Scoping in Access Analyzer controls what is collected or updated going forward, not retroactively removing previously scanned data. Therefore, out-of-scope resources can still appear in reports and interfaces, although they are no longer maintained.
Resolution
There are two options for removing out-of-scope data:
Option 1: Full Host Data Removal
Netwrix Support can assist with dropping all file system data for the specified host. This removes all collected data for that host, not just the out-of-scope folders.
Refer to How to Drop File System Data from Netwrix Access Analyzer for detailed instructions.
Considerations:
- This action is irreversible and deletes historical activity not preserved in the Netwrix Activity Monitor.
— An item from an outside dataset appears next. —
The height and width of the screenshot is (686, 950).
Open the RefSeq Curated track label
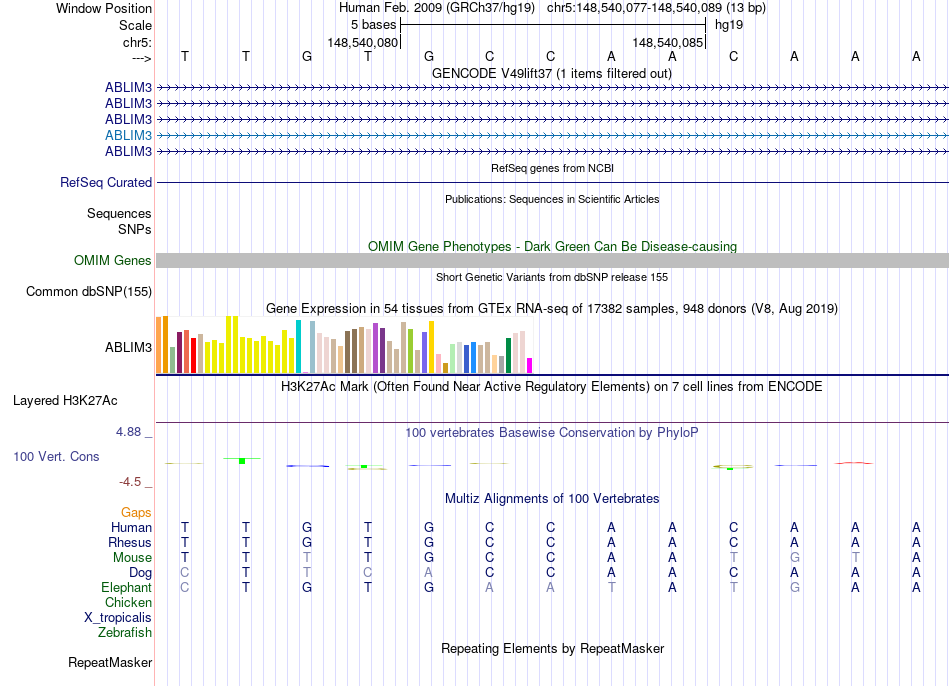(x=106, y=182)
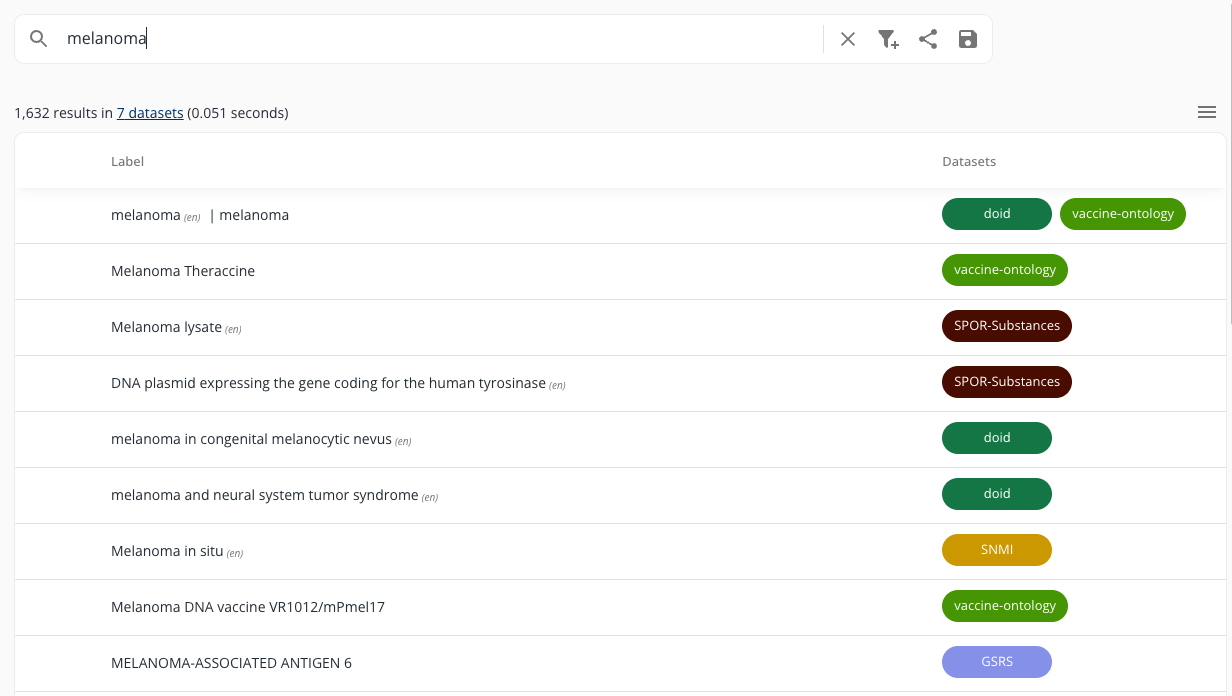Open the hamburger view options menu

pyautogui.click(x=1207, y=112)
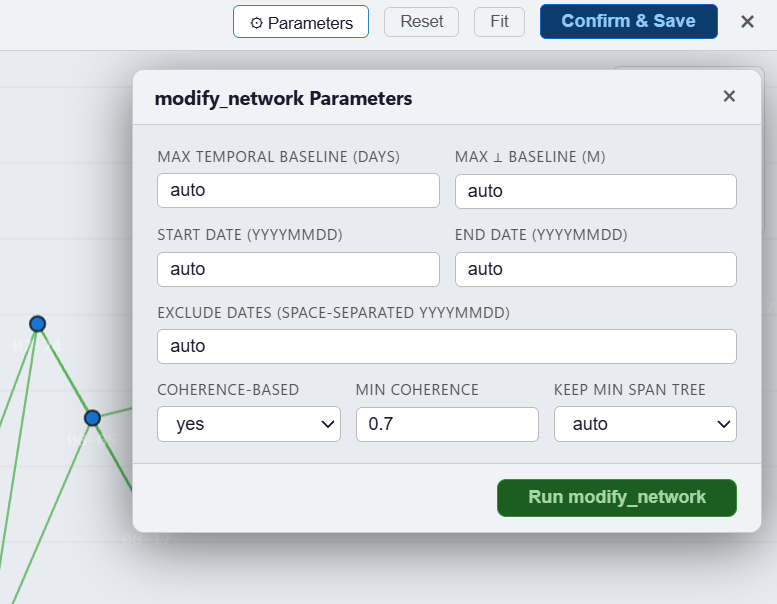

- There is no impact on sensitive data or permissions.
- A new scan must be performed afterward using updated scoping rules.
Option 2: Custom Cleanup via Professional Services
For more granular removal (e.g., specific folders or paths), a one-time cleanup can be arranged through a paid Professional Services engagement.
Details:
- Tailored script-based cleanup of only the out-of-scope items.
- Maintains in-scope data and avoids a full purge.
- Requires coordination with the Professional Services team.
Best Practice: When setting the scan scope, define exclusions first. Then, add inclusions to target only the desired resources.